Problem: The function (below, in PostgreSQL 9.3) runs fine with few iterations, but with many iterations it writes a file of ~1 GB on the disk each iteration until the disk is full and then the code terminates with failed to write.
Question: Is there a way to not write these files on the disk? Or find some other way to circumvent the problem? Ideally I would like to put the code to run overnight to analyse results next day.
The tables are supposed to be overwritten every iteration, so I don't understand why it fills my disk. In my previous attempts it also ran out of memory but I increased max_locks_per_transaction = 256 from 64 in the postgresql.conf.
What am I doing:
I have a function that gets parameters that control the loops inside: start and end timestamp, time bin delta time span and time jump. Something like this: SELECT ib_run2('2009-06-28 13:30:00', '2009-06-29 13:50:59', '10 minute', '0.5 hour', '24 hour');
So the function divides time between start and stop into bins, in this example time from 2009-06-28 13:30:00 is divided into 10 minute intervals for 0.5 hour then jumps 24 hour and does that again until 2009-06-29 13:50:59.
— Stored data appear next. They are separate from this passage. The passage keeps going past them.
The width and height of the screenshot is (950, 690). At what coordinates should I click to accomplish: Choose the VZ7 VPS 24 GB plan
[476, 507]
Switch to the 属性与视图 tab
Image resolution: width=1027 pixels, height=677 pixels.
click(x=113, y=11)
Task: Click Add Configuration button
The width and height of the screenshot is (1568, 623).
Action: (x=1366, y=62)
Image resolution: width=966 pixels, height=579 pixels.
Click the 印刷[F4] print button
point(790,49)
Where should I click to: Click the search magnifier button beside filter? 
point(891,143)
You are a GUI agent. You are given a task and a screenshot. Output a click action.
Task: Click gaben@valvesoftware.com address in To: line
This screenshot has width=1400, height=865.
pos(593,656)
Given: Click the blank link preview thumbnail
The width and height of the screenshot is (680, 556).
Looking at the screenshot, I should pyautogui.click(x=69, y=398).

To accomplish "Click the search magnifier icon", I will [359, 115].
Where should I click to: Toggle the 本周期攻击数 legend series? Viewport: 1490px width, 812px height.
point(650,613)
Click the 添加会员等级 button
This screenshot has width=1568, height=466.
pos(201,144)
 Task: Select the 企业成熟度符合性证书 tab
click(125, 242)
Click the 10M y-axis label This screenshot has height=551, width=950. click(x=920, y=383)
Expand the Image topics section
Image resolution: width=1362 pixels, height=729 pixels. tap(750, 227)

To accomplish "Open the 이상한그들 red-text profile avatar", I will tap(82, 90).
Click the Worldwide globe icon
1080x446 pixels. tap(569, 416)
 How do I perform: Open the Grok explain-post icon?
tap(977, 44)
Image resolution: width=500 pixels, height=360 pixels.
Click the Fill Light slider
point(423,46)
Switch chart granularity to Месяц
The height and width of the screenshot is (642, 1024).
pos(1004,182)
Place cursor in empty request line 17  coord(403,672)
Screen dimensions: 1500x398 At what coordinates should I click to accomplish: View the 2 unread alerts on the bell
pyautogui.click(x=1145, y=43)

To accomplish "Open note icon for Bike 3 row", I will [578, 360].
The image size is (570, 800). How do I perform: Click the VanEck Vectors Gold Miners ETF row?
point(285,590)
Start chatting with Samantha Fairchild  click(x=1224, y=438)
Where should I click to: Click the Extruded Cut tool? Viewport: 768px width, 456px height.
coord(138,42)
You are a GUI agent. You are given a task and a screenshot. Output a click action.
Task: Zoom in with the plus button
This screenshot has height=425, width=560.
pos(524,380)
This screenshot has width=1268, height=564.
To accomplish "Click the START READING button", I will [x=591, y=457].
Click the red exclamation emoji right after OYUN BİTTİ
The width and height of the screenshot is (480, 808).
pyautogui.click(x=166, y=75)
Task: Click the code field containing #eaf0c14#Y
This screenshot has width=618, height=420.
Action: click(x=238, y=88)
For each 10-minute bin some calculations are made on a spatiotemporal dataset including selection by time and location and calculated distances.
Inside the function there is an unavoidable sequential scan of a big table (6,154,794 rows) and of several smaller ones with selection of a subset from each. The function performs calculations on these subsets and writes results into created tables.
All tables are created with CREATE TABLE. Tables starting with IB_000_ are created before the loops and updated with INSERT INTO inside the loops. Tables starting with IB_i_ are dropped and recreated within the loops each iteration.
Calculation of tables with IB_i_ involve other tables with IB_i_ created within the same iteration or external tables for calculations.
The function:
CREATE OR REPLACE FUNCTION ib_run2(
start_dt TEXT DEFAULT '2009-06-28 13:30:00'
, end_dt TEXT DEFAULT '2009-06-28 13:59:59'
, deltat TEXT DEFAULT '10 minute'
, spant TEXT DEFAULT '2 hour'
, jump_txt TEXT DEFAULT '24 hour'
) RETURNS TEXT AS
$func$
DECLARE n INT DEFAULT 1; DECLARE m INT DEFAULT 1; DECLARE iteration INT DEFAULT 0;
DECLARE delta INTERVAL; DECLARE span INTERVAL; DECLARE jump INTERVAL;
DECLARE mytext TEXT DEFAULT 'iMarinka';
DECLARE start_time_query TIMESTAMP DEFAULT now();
DECLARE dt0 TIMESTAMP;
DECLARE dt1 TIMESTAMP;
DECLARE dt TIMESTAMP;
BEGIN
dt0:=start_dt :: TIMESTAMP;
dt1:=end_dt :: TIMESTAMP;
delta:=deltat :: INTERVAL;
span:=spant :: INTERVAL;
jump:=jump_txt :: INTERVAL;
iteration:=0;
n:=ceiling(extract(EPOCH FROM (dt1-dt0) )*1.0/extract(EPOCH FROM (jump ) ));
m:=ceiling(extract(EPOCH FROM ( (dt0+span) -dt0) )*1.0/extract(EPOCH FROM (delta) ));
DROP TABLE IF EXISTS IB_000_times;
CREATE TABLE IB_000_times (
gid serial primary key, i INT, j INT
, t_from_v TIMESTAMP, t_to_v TIMESTAMP
, t_from_c TIMESTAMP, t_to_c TIMESTAMP
, t_day TEXT, date_t DATE, t TIME
, delta_t INTERVAL
, dt0 TIMESTAMP, dt1 TIMESTAMP
, dt TIMESTAMP, delta INTERVAL, span INTERVAL , jump INTERVAL );
mytext:=(m+1)*(n+1)||' iterations '||n+1||' of i '||m+1||' of j'; RAISE NOTICE '%', mytext;
FOR i IN 0..n LOOP -----------------------------------------
FOR j IN 0..m LOOP -----------------------------------------
dt := dt0 + j * delta + i * jump;
iteration := iteration + 1;
DROP TABLE IF EXISTS IB_i_times;
CREATE TABLE IB_i_times AS (
WITH a AS (SELECT dt::DATE date_t, dt::TIME t , delta delta_t)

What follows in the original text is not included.